Excerpted records
>>>

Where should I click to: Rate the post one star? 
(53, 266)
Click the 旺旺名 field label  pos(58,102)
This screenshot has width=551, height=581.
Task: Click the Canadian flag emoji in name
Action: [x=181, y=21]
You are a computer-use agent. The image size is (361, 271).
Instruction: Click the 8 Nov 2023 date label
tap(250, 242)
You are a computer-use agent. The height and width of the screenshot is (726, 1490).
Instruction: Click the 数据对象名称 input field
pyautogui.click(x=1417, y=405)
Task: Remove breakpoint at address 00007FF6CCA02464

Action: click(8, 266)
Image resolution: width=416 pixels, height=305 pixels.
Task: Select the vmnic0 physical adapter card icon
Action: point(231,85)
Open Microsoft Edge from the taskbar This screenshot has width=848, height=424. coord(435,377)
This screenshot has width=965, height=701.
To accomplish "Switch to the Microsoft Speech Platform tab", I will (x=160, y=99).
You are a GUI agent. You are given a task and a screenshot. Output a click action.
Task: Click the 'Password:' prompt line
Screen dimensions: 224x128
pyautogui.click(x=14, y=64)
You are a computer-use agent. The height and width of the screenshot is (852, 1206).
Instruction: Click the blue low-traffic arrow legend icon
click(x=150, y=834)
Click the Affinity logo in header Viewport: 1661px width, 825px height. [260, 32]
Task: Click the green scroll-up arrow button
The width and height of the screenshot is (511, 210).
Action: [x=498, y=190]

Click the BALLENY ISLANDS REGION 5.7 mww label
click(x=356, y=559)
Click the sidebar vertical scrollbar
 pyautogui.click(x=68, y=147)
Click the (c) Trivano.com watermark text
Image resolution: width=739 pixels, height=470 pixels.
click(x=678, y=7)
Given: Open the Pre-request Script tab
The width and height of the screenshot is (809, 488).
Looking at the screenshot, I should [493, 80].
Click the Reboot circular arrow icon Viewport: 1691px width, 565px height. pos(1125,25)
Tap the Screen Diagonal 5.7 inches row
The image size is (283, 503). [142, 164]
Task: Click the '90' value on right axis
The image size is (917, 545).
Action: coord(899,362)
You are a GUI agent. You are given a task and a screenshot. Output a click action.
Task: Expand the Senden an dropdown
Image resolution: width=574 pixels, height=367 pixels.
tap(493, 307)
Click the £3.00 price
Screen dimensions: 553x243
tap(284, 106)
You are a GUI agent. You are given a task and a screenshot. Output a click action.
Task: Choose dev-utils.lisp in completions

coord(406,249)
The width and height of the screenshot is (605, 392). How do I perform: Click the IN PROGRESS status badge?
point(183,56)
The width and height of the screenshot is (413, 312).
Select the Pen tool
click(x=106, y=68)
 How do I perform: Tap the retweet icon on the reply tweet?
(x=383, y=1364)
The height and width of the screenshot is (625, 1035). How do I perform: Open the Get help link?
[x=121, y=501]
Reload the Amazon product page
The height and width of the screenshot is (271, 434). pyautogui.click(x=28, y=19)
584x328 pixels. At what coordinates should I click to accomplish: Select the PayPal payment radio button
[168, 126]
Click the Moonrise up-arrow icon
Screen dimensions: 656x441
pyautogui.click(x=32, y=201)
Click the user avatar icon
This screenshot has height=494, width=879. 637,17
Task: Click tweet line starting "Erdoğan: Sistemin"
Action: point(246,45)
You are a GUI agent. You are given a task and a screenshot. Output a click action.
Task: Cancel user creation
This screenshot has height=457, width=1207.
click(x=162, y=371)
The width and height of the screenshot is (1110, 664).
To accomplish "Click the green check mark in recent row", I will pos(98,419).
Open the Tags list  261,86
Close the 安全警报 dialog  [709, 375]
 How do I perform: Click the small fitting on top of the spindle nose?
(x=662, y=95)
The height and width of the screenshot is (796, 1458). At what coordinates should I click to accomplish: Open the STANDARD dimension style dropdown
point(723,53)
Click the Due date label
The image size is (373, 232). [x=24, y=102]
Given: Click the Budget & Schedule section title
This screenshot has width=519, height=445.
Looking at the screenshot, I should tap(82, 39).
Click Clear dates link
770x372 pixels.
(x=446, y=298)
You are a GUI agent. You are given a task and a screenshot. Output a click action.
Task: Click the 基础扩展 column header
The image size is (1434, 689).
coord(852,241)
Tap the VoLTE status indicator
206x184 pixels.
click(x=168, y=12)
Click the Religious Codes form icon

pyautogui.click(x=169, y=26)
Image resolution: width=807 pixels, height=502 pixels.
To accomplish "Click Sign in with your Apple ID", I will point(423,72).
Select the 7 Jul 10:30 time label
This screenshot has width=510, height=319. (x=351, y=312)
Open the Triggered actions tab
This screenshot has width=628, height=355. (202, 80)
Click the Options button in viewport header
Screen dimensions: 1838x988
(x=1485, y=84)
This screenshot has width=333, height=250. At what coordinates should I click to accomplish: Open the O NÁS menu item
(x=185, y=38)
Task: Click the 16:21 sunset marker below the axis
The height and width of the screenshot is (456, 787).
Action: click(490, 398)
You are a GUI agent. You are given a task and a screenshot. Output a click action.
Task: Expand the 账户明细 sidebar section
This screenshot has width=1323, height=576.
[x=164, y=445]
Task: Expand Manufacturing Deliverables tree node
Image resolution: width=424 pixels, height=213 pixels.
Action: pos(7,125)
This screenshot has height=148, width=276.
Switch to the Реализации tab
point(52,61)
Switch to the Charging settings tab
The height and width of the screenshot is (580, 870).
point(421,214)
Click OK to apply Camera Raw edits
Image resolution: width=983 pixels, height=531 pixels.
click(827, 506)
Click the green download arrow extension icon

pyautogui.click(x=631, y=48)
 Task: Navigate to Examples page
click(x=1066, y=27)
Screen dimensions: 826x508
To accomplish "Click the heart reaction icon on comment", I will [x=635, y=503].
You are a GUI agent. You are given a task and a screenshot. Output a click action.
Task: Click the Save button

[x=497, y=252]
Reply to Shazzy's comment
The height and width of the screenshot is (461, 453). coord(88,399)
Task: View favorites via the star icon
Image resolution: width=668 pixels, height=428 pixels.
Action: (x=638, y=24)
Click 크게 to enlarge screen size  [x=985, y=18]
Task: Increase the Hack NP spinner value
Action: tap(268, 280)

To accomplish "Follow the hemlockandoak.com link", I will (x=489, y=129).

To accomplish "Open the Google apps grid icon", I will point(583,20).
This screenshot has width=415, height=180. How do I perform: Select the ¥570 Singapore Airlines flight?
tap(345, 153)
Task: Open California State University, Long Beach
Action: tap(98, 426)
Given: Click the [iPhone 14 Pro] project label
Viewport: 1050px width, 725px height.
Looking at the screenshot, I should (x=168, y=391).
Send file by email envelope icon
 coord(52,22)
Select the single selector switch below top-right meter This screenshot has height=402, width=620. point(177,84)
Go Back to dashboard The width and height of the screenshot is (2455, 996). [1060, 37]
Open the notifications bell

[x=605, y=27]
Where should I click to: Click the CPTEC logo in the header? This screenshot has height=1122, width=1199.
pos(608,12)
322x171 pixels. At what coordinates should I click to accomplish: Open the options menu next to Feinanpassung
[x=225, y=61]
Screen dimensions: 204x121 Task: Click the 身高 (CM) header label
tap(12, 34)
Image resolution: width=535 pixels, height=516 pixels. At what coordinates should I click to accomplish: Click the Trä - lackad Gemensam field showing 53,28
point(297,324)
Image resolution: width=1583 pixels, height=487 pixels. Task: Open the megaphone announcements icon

<<<

Task goal
Repeat the material above exactly, including every line.

Task output
Where should I click to: Rate the post one star? 
(53, 266)
Click the 旺旺名 field label  pos(58,102)
This screenshot has width=551, height=581.
Task: Click the Canadian flag emoji in name
Action: [x=181, y=21]
You are a computer-use agent. The image size is (361, 271).
Instruction: Click the 8 Nov 2023 date label
tap(250, 242)
You are a computer-use agent. The height and width of the screenshot is (726, 1490).
Instruction: Click the 数据对象名称 input field
pyautogui.click(x=1417, y=405)
Task: Remove breakpoint at address 00007FF6CCA02464

Action: click(8, 266)
Image resolution: width=416 pixels, height=305 pixels.
Task: Select the vmnic0 physical adapter card icon
Action: point(231,85)
Open Microsoft Edge from the taskbar This screenshot has width=848, height=424. coord(435,377)
This screenshot has width=965, height=701.
To accomplish "Switch to the Microsoft Speech Platform tab", I will (x=160, y=99).
You are a GUI agent. You are given a task and a screenshot. Output a click action.
Task: Click the 'Password:' prompt line
Screen dimensions: 224x128
pyautogui.click(x=14, y=64)
You are a computer-use agent. The height and width of the screenshot is (852, 1206).
Instruction: Click the blue low-traffic arrow legend icon
click(x=150, y=834)
Click the Affinity logo in header Viewport: 1661px width, 825px height. [260, 32]
Task: Click the green scroll-up arrow button
The width and height of the screenshot is (511, 210).
Action: [x=498, y=190]

Click the BALLENY ISLANDS REGION 5.7 mww label
click(x=356, y=559)
Click the sidebar vertical scrollbar
 pyautogui.click(x=68, y=147)
Click the (c) Trivano.com watermark text
Image resolution: width=739 pixels, height=470 pixels.
click(x=678, y=7)
Given: Open the Pre-request Script tab
The width and height of the screenshot is (809, 488).
Looking at the screenshot, I should [493, 80].
Click the Reboot circular arrow icon Viewport: 1691px width, 565px height. pos(1125,25)
Tap the Screen Diagonal 5.7 inches row
The image size is (283, 503). [142, 164]
Task: Click the '90' value on right axis
The image size is (917, 545).
Action: coord(899,362)
You are a GUI agent. You are given a task and a screenshot. Output a click action.
Task: Expand the Senden an dropdown
Image resolution: width=574 pixels, height=367 pixels.
tap(493, 307)
Click the £3.00 price
Screen dimensions: 553x243
tap(284, 106)
You are a GUI agent. You are given a task and a screenshot. Output a click action.
Task: Choose dev-utils.lisp in completions

coord(406,249)
The width and height of the screenshot is (605, 392). How do I perform: Click the IN PROGRESS status badge?
point(183,56)
The width and height of the screenshot is (413, 312).
Select the Pen tool
click(x=106, y=68)
 How do I perform: Tap the retweet icon on the reply tweet?
(x=383, y=1364)
The height and width of the screenshot is (625, 1035). How do I perform: Open the Get help link?
[x=121, y=501]
Reload the Amazon product page
The height and width of the screenshot is (271, 434). pyautogui.click(x=28, y=19)
584x328 pixels. At what coordinates should I click to accomplish: Select the PayPal payment radio button
[168, 126]
Click the Moonrise up-arrow icon
Screen dimensions: 656x441
pyautogui.click(x=32, y=201)
Click the user avatar icon
This screenshot has height=494, width=879. 637,17
Task: Click tweet line starting "Erdoğan: Sistemin"
Action: point(246,45)
You are a GUI agent. You are given a task and a screenshot. Output a click action.
Task: Cancel user creation
This screenshot has height=457, width=1207.
click(x=162, y=371)
The width and height of the screenshot is (1110, 664).
To accomplish "Click the green check mark in recent row", I will pos(98,419).
Open the Tags list  261,86
Close the 安全警报 dialog  [709, 375]
 How do I perform: Click the small fitting on top of the spindle nose?
(x=662, y=95)
The height and width of the screenshot is (796, 1458). At what coordinates should I click to accomplish: Open the STANDARD dimension style dropdown
point(723,53)
Click the Due date label
The image size is (373, 232). [x=24, y=102]
Given: Click the Budget & Schedule section title
This screenshot has width=519, height=445.
Looking at the screenshot, I should tap(82, 39).
Click Clear dates link
770x372 pixels.
(x=446, y=298)
You are a GUI agent. You are given a task and a screenshot. Output a click action.
Task: Click the 基础扩展 column header
The image size is (1434, 689).
coord(852,241)
Tap the VoLTE status indicator
206x184 pixels.
click(x=168, y=12)
Click the Religious Codes form icon

pyautogui.click(x=169, y=26)
Image resolution: width=807 pixels, height=502 pixels.
To accomplish "Click Sign in with your Apple ID", I will point(423,72).
Select the 7 Jul 10:30 time label
This screenshot has width=510, height=319. (x=351, y=312)
Open the Triggered actions tab
This screenshot has width=628, height=355. (202, 80)
Click the Options button in viewport header
Screen dimensions: 1838x988
(x=1485, y=84)
This screenshot has width=333, height=250. At what coordinates should I click to accomplish: Open the O NÁS menu item
(x=185, y=38)
Task: Click the 16:21 sunset marker below the axis
The height and width of the screenshot is (456, 787).
Action: click(490, 398)
You are a GUI agent. You are given a task and a screenshot. Output a click action.
Task: Expand the 账户明细 sidebar section
This screenshot has width=1323, height=576.
[x=164, y=445]
Task: Expand Manufacturing Deliverables tree node
Image resolution: width=424 pixels, height=213 pixels.
Action: pos(7,125)
This screenshot has height=148, width=276.
Switch to the Реализации tab
point(52,61)
Switch to the Charging settings tab
The height and width of the screenshot is (580, 870).
point(421,214)
Click OK to apply Camera Raw edits
Image resolution: width=983 pixels, height=531 pixels.
click(827, 506)
Click the green download arrow extension icon

pyautogui.click(x=631, y=48)
 Task: Navigate to Examples page
click(x=1066, y=27)
Screen dimensions: 826x508
To accomplish "Click the heart reaction icon on comment", I will [x=635, y=503].
You are a GUI agent. You are given a task and a screenshot. Output a click action.
Task: Click the Save button

[x=497, y=252]
Reply to Shazzy's comment
The height and width of the screenshot is (461, 453). coord(88,399)
Task: View favorites via the star icon
Image resolution: width=668 pixels, height=428 pixels.
Action: (x=638, y=24)
Click 크게 to enlarge screen size  [x=985, y=18]
Task: Increase the Hack NP spinner value
Action: tap(268, 280)

To accomplish "Follow the hemlockandoak.com link", I will (x=489, y=129).

To accomplish "Open the Google apps grid icon", I will point(583,20).
This screenshot has width=415, height=180. How do I perform: Select the ¥570 Singapore Airlines flight?
tap(345, 153)
Task: Open California State University, Long Beach
Action: tap(98, 426)
Given: Click the [iPhone 14 Pro] project label
Viewport: 1050px width, 725px height.
Looking at the screenshot, I should (x=168, y=391).
Send file by email envelope icon
 coord(52,22)
Select the single selector switch below top-right meter This screenshot has height=402, width=620. point(177,84)
Go Back to dashboard The width and height of the screenshot is (2455, 996). [1060, 37]
Open the notifications bell

[x=605, y=27]
Where should I click to: Click the CPTEC logo in the header? This screenshot has height=1122, width=1199.
pos(608,12)
322x171 pixels. At what coordinates should I click to accomplish: Open the options menu next to Feinanpassung
[x=225, y=61]
Screen dimensions: 204x121 Task: Click the 身高 (CM) header label
tap(12, 34)
Image resolution: width=535 pixels, height=516 pixels. At what coordinates should I click to accomplish: Click the Trä - lackad Gemensam field showing 53,28
point(297,324)
Image resolution: width=1583 pixels, height=487 pixels. Task: Open the megaphone announcements icon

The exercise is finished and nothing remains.